Is this proof sound? Also it feels like this proof is unnecessarily confusing, but I'm not sure how to improve it.
Proof: Let $c \in C$ and $\epsilon = 1$. Let $\delta > 0$. Since $\displaystyle \lim_{n \to \infty} \frac{1}{3^{n}} = 0$ (we are skipping the proof of this), there exists $N \in \mathbb{R}$ such that for all $n \in \mathbb{N}$, if $n > N$ then $|\frac{1}{3^{n}} - 0| = \frac{1}{3^{n}} < \delta$. Let $n > N$. We know $C_{n}$ is the union of $2^{n}$ closed intervals, each of length $\frac{1}{3^{n}} < \delta$. Define $A=[a_{1}, a_{2}]$ to be the interval of $C_{n}$ that contains $c$. Since $A$ has length $\frac{1}{3^{n}}$, we know $c - \delta < a_{1}$ and $c + \delta > a_{2}$. For any $b \in C_{n}$ with $b \notin A$, we know $b \geq a_{2} + \frac{1}{3^{n}}$ or $b \leq a_{1} - \frac{1}{3^{n}}$. If $1 \notin A$, there exists $x \in [0,1]$ such that $-(c + \delta) < a_{2} < x <$ min$\{c + \delta, a_{2} + \frac{1}{3^{n}}\}$. If $1 \in A$, there exists $y \in [0,1]$ such that max$\{c - \delta, a_{1} - \frac{1}{3^{n}}\} < y < a_{1} < -(c - \delta)$. We will assume that such an $x$ exists. The proof is similar for the case where such a $y$ exists. Since $x > a_{2}$, we know $x \notin A$. Since $x < a_{2} + \frac{1}{3^{n}}$, we know $x \notin C_{n}$. Thus $x \notin C$ and so $g(x) = 0$. Then we have $|x - c| < \delta$ and $|g(x) - g(c)|=|0-1|=1 = \epsilon$. Since we chose $\delta$ arbitrarily, $g$ is not continuous at $c$.

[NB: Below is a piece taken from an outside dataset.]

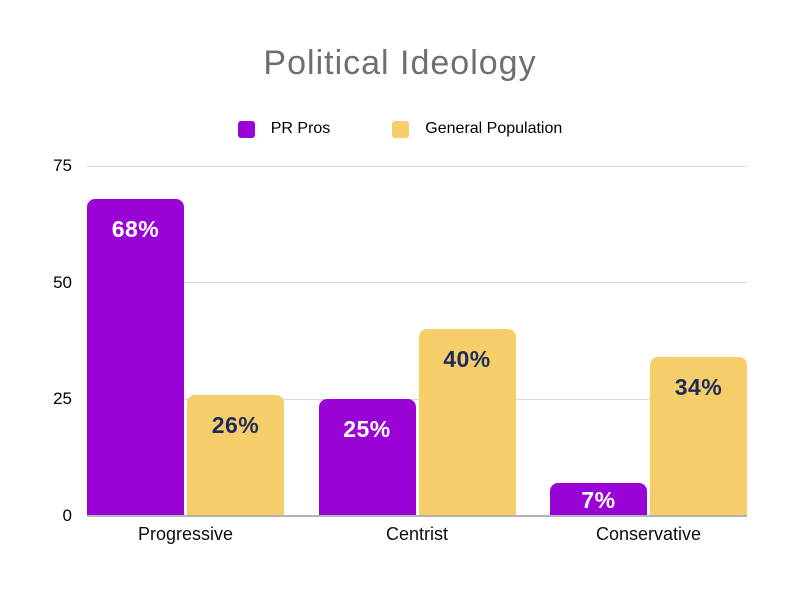  I want to click on chart-legend: PR Pros General Population, so click(400, 129).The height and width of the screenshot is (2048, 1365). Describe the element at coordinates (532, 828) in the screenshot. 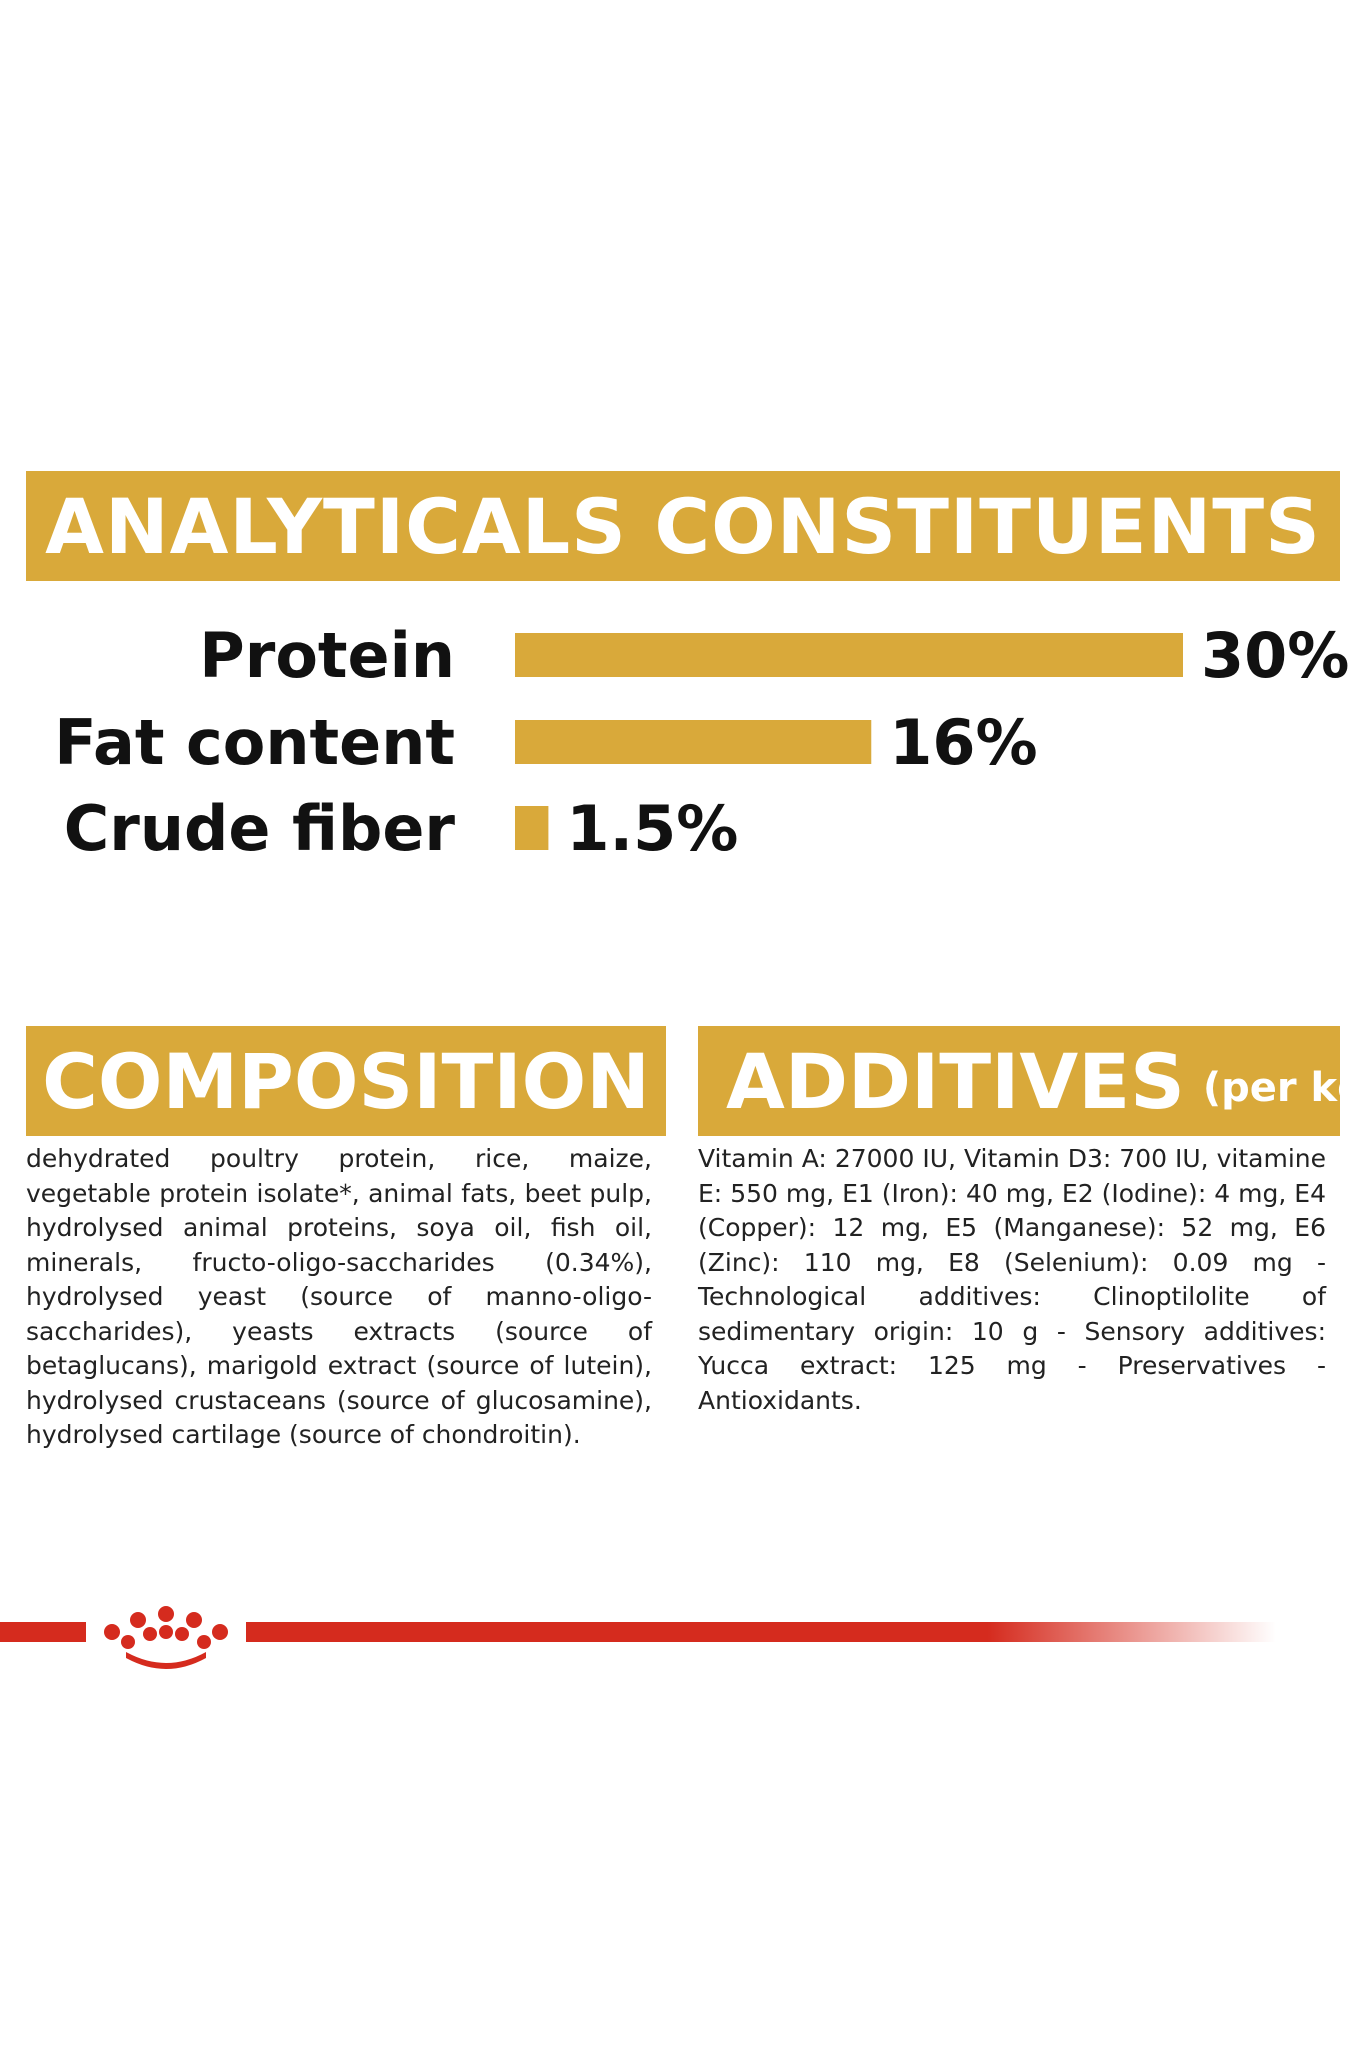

A simpler proof: Suppose $g$ is continuous at $c \in C$. Then there exits an interval $(c-r,c+r)$ such that $|g(x)-g(c)| <\frac 1 2$ for all $x \in (c-r,c+r)$. But then $g(x) >g(c)-\frac 1 2=\frac 1 2>0$ which gives $g(x)=1$ for all $x \in (c-r,c+r)$. But the $(c-r,c+r)\subseteq C$ which is a contradiction since $C$ has no interior.